When art folds into life what epitomises its relation with its objects is “encounter”, which in turn is radical and creative. Significantly what this artistic encounter creates is a rupture with our own habituated forms of thinking and stale cognitive capabilities. Art is something inescapably lived through by the one who experiences it, garnering new sensations and producing new affects. Hence it remakes us into blocs of affects or affective assemblages that never settle in sterile contemplations but thrown into ever new and transversal “becomings”. As the world of the virtual sensible, aesthetics in Deleuze arches over the horizon of singularities of sensible experience which escape arrangements of representation. Without ground, sensible becoming creates subjects in the relative flow of becoming-life – it is the creation of affects from a complex flow of multiplicitous difference. This “becoming-imperceptible” is political insofar it is part of the life force which disrupts all a priori delimitations of sense experience. Such becomings break away from a dominant mode of subjectivity and subjection imposed by society and state. Here art becomes political.
The political definitely becomes a vital dimension of Deleuzian aesthetics. Nonetheless, this is an inflected one, filtered through the complex multiplicity of the art form. In the case of literature it becomes something Deleuze and Guattari call “minor” which stutters and stammers, making an ironic mimicry of major literature. But this parody is also a clever and strategic take on state politics, its master discourses and intimidating machines. Deleuzian concept of literature is not confined to the space of the domestic and the Oedipal—as clearly evinced by the Kafka book—but plugged onto the social. It is ultimately about the case of desiring machines getting plugged onto the social machines.
Though machine is a central concept in the Deleuzian system, the emphasis is not on its materiality but on the organisation and a set of interrelations between its components. Machines are assemblages and multiplicities which can well be technical machines, imaginary machines, desiring machines, as well as machines inside machines nested like fractals.
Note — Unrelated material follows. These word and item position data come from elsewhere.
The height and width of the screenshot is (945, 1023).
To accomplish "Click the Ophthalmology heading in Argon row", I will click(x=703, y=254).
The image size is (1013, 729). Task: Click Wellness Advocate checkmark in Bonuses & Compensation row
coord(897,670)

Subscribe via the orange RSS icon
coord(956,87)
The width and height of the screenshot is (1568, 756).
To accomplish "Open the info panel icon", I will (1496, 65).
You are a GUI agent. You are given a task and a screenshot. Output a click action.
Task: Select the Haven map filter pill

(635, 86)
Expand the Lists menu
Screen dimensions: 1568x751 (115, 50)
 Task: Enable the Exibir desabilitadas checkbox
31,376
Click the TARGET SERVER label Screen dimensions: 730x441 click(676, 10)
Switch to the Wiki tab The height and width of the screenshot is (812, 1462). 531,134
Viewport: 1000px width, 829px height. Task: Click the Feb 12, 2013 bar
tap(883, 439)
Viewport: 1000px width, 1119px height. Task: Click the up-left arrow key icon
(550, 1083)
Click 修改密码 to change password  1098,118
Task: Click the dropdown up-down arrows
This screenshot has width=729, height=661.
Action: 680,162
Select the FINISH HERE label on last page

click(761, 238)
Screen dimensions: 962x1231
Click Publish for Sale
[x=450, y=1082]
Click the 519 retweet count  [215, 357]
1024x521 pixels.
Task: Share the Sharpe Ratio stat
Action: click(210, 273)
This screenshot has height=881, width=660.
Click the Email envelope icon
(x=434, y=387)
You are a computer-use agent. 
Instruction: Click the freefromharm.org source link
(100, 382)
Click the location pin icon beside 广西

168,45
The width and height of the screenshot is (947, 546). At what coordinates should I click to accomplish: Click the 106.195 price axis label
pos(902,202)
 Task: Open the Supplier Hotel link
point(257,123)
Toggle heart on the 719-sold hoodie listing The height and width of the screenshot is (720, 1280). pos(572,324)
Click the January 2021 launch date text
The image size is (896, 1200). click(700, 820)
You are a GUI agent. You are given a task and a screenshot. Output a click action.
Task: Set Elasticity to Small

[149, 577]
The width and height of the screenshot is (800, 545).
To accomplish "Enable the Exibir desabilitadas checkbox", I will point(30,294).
For Deleuze, central to all machines is an abstract machine. More than machine it is the machinic assemblage that is important. Understood from this perspective, technology and machine have a different relation vis-a-vis society in which they are embedded. Technology becomes an “expression” of a given social form without being its cause or effect – perhaps ‘digital’ captures the quintessential expressive form of technology in our present society.
At first glance a lot of contemporary Indian art elides the traditional/modern divide and the postcolonial, displaying an aesthetic of hybridity and locating itself in a liminal space. In the space of heterogeneous and contingent narratives of globalization in India, aesthetic boundaries are fast dissolving as artworks become increasingly embedded in digital technologies and networks, urban spaces and oppositional social forums. Within such ‘ecologies of sensation’ the Indian aesthetic is taken up with problematics of borders, justice, sexuality, violence, popular culture and sacrality. Deleuzian philosophy becomes crucial in a modern-day analysis of the equally complex multiplicity of Indian art and to grasp the true significance of emerging Indian aesthetics and multiple citizenships.